Loyalty of Tall Ships is deserving of a lasting legacy
The crews of the magnificent Tall Ships docked in Belfast for the next four days will see a much different city from those who made the first voyage by these vessels into the city in 1991. Then it was an excuse for a war-weary population to let their hair down for a few days before the tension-filled atmosphere returned.
To their credit, the organisers of this spectacular event kept faith with the city, making it the final destination on a transatlantic challenge in 2009 and now as the host port at the beginning of a race that will take the ships and their crews to Norway and Denmark over the coming weeks.

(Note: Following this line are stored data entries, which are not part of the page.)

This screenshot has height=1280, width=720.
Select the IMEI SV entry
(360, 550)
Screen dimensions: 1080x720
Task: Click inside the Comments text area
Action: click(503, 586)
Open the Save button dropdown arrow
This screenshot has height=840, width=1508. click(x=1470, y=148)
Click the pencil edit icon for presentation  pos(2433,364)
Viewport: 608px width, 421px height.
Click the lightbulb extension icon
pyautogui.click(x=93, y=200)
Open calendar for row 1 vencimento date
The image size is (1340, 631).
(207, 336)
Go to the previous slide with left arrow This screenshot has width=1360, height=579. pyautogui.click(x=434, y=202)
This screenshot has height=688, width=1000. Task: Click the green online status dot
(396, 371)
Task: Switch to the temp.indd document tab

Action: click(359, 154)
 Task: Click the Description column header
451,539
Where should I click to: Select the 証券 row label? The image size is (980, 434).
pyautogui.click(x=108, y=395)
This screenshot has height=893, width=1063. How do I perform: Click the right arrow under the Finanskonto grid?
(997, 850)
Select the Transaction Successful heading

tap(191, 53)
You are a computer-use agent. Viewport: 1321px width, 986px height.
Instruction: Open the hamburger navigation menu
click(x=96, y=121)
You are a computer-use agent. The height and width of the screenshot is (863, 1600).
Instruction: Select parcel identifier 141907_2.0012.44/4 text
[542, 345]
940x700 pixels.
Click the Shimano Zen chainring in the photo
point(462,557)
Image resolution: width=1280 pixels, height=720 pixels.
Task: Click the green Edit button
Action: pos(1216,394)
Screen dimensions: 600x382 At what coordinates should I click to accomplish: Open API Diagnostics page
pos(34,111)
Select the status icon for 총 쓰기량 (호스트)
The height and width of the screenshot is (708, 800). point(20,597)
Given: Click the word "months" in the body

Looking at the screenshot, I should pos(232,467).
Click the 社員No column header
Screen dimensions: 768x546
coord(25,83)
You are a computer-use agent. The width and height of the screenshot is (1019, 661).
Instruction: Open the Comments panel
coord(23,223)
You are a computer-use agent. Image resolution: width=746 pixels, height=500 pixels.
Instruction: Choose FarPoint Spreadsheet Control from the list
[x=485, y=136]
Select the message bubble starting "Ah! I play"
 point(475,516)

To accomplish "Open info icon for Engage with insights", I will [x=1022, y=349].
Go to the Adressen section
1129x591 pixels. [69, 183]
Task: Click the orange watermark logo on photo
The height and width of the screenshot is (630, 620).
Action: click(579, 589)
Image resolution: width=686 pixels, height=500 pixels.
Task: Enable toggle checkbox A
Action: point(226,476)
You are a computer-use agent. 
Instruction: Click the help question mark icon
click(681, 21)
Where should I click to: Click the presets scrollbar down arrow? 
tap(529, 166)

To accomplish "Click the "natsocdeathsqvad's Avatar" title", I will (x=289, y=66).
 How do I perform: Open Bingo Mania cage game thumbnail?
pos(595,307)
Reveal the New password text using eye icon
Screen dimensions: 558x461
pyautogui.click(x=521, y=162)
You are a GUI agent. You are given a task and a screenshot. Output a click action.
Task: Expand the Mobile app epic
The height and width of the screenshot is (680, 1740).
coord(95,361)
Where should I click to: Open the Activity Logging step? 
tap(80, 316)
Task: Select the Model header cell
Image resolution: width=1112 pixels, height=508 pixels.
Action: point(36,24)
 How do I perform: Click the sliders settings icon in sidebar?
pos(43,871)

This is a huge vote of confidence in a city that has rediscovered its pomp and self-esteem. Not only has the attitude of the people changed as peace continues to bed in, but so too have outside perceptions. In recent years the MTV Awards for Europe, the World Police and Fire Games and the Giro d'Italia have been among the major events which have taken place here with resounding success.
The rest of Northern Ireland has equally changed, with our second city hosting a number of spectacular events celebrating all our cultural shades, and the Irish Open has been played twice on our championship courses with increasing success. Next up is the Open golf championship, still the holy grail of the sport.
The landscape has also changed, most notably from the crews' point of view, with the building of the imaginative Titanic Belfast, which enables visitors to take a virtual voyage on the most famous liner ever built. We now have first-class hotels and restaurants to go along with the traditional warm welcome that is always extended to visitors to these shores.
But this is not just about giving Belfast a chance to strut its stuff on a global stage - important as that is.
It is also expected to produce a much-needed financial injection into the local economy. The organisers anticipate that up to 500,000 people will flock to Belfast's dockland to see the Tall Ships and lap up the entertainment on the quaysides. That is twice the number who visited in 1991 and the economic return could top £10m.
It would be fitting if this visit by the Tall Ships should inspire a legacy project. A cross-border organisation, the Atlantic Youth Trust, is seeking funding from the governments at Stormont and Dublin to build two brand new Tall Ships, which would be used to bring young people of all traditions on the island on cruises around our shores.
The expectation is that it would enable people who might otherwise never meet to engage in a way that is not possible on land and break down traditional barriers and ignorance. Some of the ships docked in Belfast today have a similar ethos, and it is certainly one that we, with our proud maritime history, should be keen to emulate.
It seems that even nature has decided to smile on the marine spectacular taking place in Belfast until Sunday afternoon. Go along, drink in the atmosphere and even discover your sea legs with a sail around the lough.